Stages of criminal proceedings:
1.
preparatory proceedings – run by the Police or public prosecutor; involve gathering evidence, investigating the facts of the case, finding the perpetrator; end with an indictment filed at the criminal court of first instance or by a cancellation of proceedings
2.
court trial – hearing of the case by the court of first instance and in case of filing an appeal – also by the courts of second instance; initiated by an indictment; ends with the pronouncement of the judgment; in case of filing an appeal, the case is reconsidered and re-decided by the appellate court which may uphold, repeal or amend the first instance judgment
3.
enforcement proceedings – carrying out of the judgment.
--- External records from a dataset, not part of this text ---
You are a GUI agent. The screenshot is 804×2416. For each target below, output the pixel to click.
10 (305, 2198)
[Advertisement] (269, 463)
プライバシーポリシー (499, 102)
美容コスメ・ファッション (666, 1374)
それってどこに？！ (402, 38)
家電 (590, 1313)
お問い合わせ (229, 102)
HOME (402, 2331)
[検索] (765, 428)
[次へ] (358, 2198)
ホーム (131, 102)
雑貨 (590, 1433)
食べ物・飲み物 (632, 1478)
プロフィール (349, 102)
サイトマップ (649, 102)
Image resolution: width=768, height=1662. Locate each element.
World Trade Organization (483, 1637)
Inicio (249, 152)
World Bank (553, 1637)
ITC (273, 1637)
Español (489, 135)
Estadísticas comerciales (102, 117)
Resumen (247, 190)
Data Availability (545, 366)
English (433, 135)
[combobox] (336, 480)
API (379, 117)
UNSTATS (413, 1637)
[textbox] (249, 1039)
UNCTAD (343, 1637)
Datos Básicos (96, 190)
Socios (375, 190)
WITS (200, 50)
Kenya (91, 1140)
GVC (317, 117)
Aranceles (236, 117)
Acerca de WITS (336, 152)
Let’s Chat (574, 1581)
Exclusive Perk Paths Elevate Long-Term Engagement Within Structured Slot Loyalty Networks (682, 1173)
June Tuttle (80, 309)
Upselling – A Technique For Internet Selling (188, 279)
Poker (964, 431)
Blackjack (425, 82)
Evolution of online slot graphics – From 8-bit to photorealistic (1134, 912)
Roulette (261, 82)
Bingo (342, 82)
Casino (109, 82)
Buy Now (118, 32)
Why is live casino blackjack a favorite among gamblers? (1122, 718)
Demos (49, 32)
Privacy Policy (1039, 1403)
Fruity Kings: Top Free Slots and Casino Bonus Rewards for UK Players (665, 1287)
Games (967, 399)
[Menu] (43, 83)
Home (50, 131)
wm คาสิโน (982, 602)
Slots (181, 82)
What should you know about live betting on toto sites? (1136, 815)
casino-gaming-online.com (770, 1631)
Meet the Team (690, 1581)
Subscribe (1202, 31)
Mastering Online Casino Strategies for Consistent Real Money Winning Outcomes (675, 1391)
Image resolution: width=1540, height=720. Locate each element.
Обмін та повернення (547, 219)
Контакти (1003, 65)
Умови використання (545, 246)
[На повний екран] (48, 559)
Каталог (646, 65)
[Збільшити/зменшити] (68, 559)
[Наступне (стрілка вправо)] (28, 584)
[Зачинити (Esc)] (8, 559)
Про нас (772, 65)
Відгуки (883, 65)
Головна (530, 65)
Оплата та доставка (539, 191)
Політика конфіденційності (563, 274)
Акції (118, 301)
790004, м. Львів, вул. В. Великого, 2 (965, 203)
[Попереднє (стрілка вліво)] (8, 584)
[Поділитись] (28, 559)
Principles of criminal proceedings:
1.
substantive (objective) truth – the court’s duty is to seek and find the truth, the actual course of events
2.
free evaluation of evidence – court evaluates the evidence freely, taking into account the rules of logic, knowledge and life experience, giving grounds for the decision
3.
objectivism – no bias allowed, court should be free of any particular attitude towards the parties; impartiality; obligation to examine and take into account all circumstances, both in favor and to the disadvantage of the defendant
4.
directness – court should rely on evidence that is produced in the criminal trial, personally asses all evidence, rely on first hand evidence
5.
accusatorial process – court is not allowed to start a trial on its own, an indictment is necessary – a formal written accusation brought against a person by a prosecutor
6.
contradictoriness – parties of a criminal trial (the defendant and the prosecutor) are equal and court is impartial; each party produces evidence before the court in its own legal interest, questions the evidence of other party
7.
equality of parties
8.
legalism (mandatory prosecution) – where there is an offence, there must be a prosecution, the prosecutor must indict
9.
presumption of innocence
10. in dubio pro reo
– doubts which cannot be eliminated should not be resolved to the detriment of the defendant
11. onus probandi (burden of proof) – the prosecution is obliged to prove the defendants guilt; defendant may not be found guilty unless there is no reasonable doubt that he has committed the crime
12. right to defense – defendant is allowed to plead innocent and to use every legal measure to free himself from accustation; he may defend without the assistance of a professional lawyer (attorney-at-law) or with such an assistance
13. public trial (open for public and media) – every courtroom should be open for the parties and the audience to access (with some exceptions, e.g. sexual offences, protection of classified information)
14. oral form with some acts of the trail being in writing
(indictment, verdict have written form, but are read during the trial; trial records/minutes are in writing)
15. concentration of a criminal trial – trial should not last too long, preparatory proceeding should be completed as soon as possible.